Psychosis and schizophrenia: Schizophrenia represents a broad illness range with symptomatic features and severity ranging from strange behaviour to paranoia. Gluten is considered a trigger for psychosis. Gluten intolerance represents one of the most famous food allergies present in recent history, delivering a deep impact on both physical and mental health.

Diabetes is a condition that impairs the body’s capacity to process blood glucose, otherwise known as blood sugar. Some forms of food intolerance that results in weight gain, diabetes and other complications.
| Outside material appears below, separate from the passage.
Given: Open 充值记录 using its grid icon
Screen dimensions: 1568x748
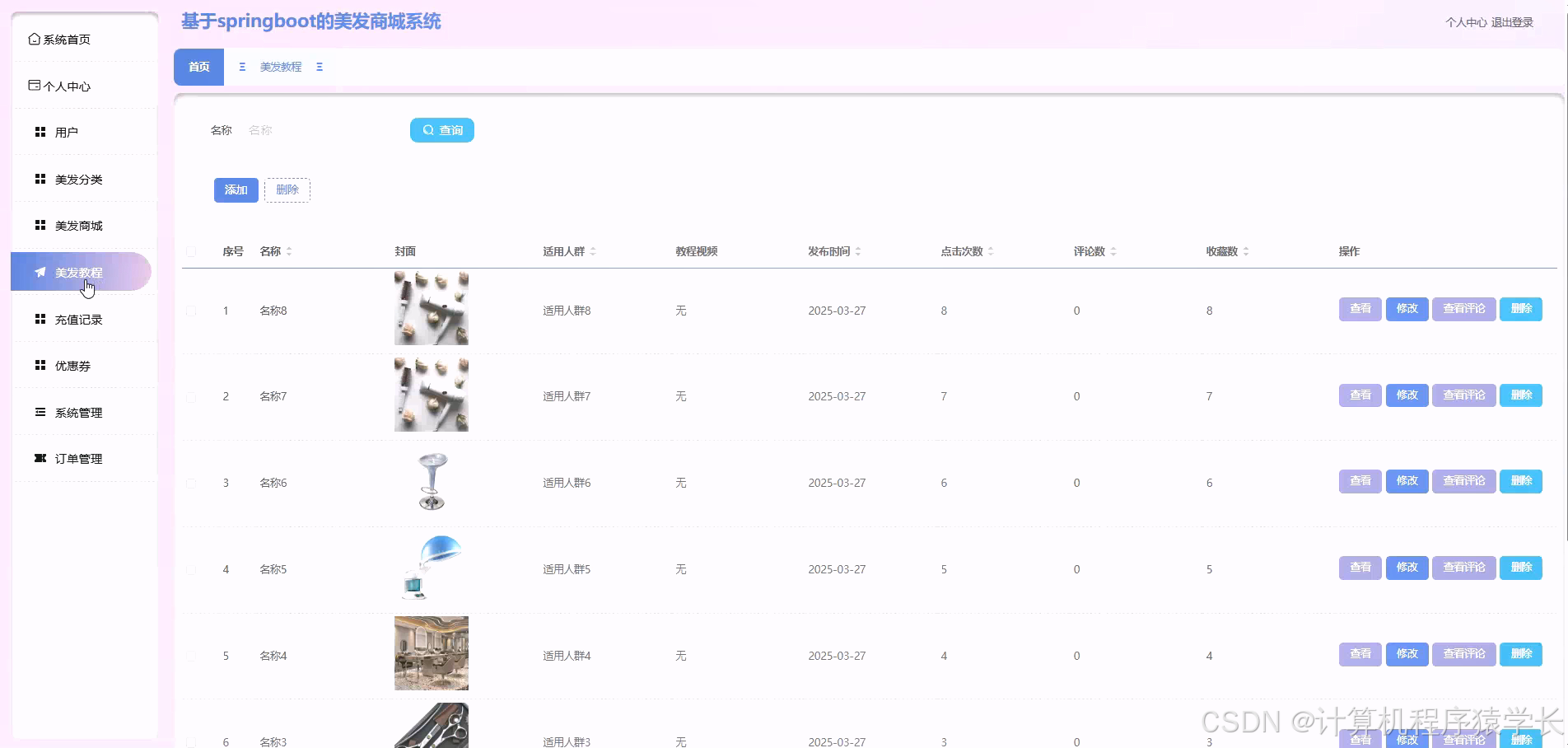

Various research studies show that modern foods like grains and milk products are responsible for the development of diabetes. That means one could prevent millions of pre-diabetics from developing the disease – simply by suggesting they ‘switch a few foods’. Food intolerance leading to diabetes can be due to:

  • Grass grains like barley, wheat and oats (Gluten)
  • Nightshade vegetables
  • Milk products (Diary)

Management Of Food Intolerance

The easiest way to manage food intolerance is to eliminate the responsible food/s from the diet. Sometimes, the body can stand the food if it is avoided momentarily, then reintroduced in small doses, chiefly for food intolerance.

Before you get rid of or reintroduce foods, look for recommendations from an expert doctor and dietitian.